PROBLEM:
Quote the data below in full, minus the images.

Screenshot grounding data:
= Beginning of Section =
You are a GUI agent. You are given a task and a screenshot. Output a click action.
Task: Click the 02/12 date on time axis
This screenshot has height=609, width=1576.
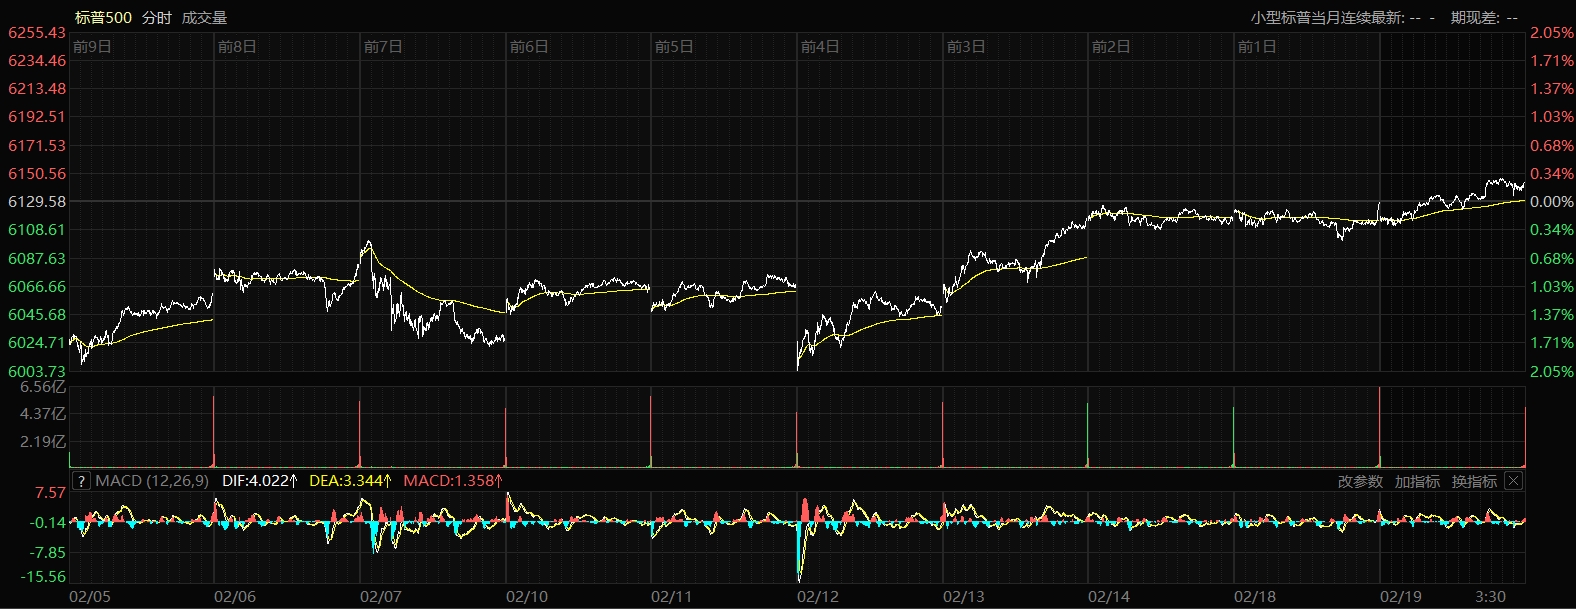coord(817,597)
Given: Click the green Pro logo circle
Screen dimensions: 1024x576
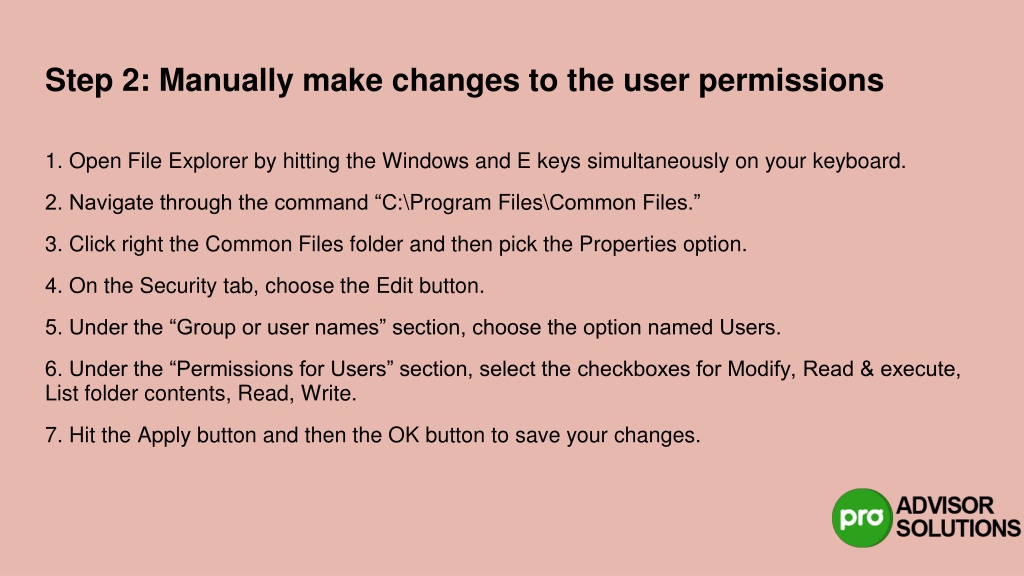Looking at the screenshot, I should point(862,517).
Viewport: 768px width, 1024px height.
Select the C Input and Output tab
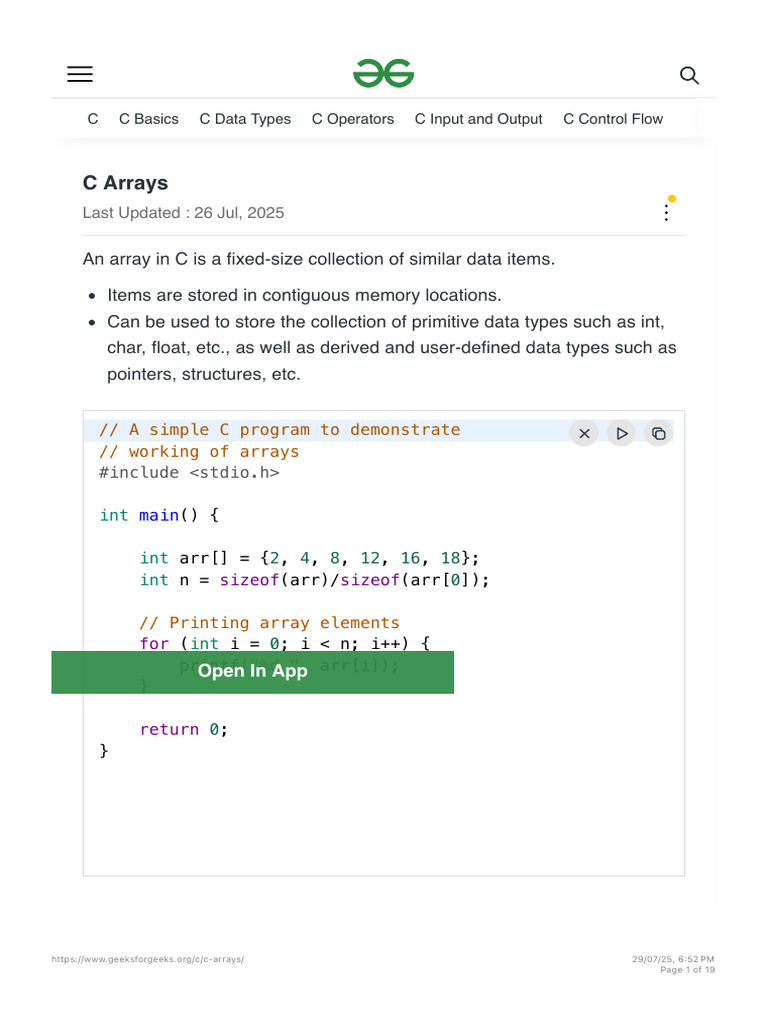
= End of Section =
SOLUTION FOR THIS EXERCISE:
You are a GUI agent. You are given a task and a screenshot. Output a click action.
Task: Click the 02/12 date on time axis
This screenshot has height=609, width=1576.
coord(817,597)
Given: Click the green Pro logo circle
Screen dimensions: 1024x576
Looking at the screenshot, I should point(862,517).
Viewport: 768px width, 1024px height.
Select the C Input and Output tab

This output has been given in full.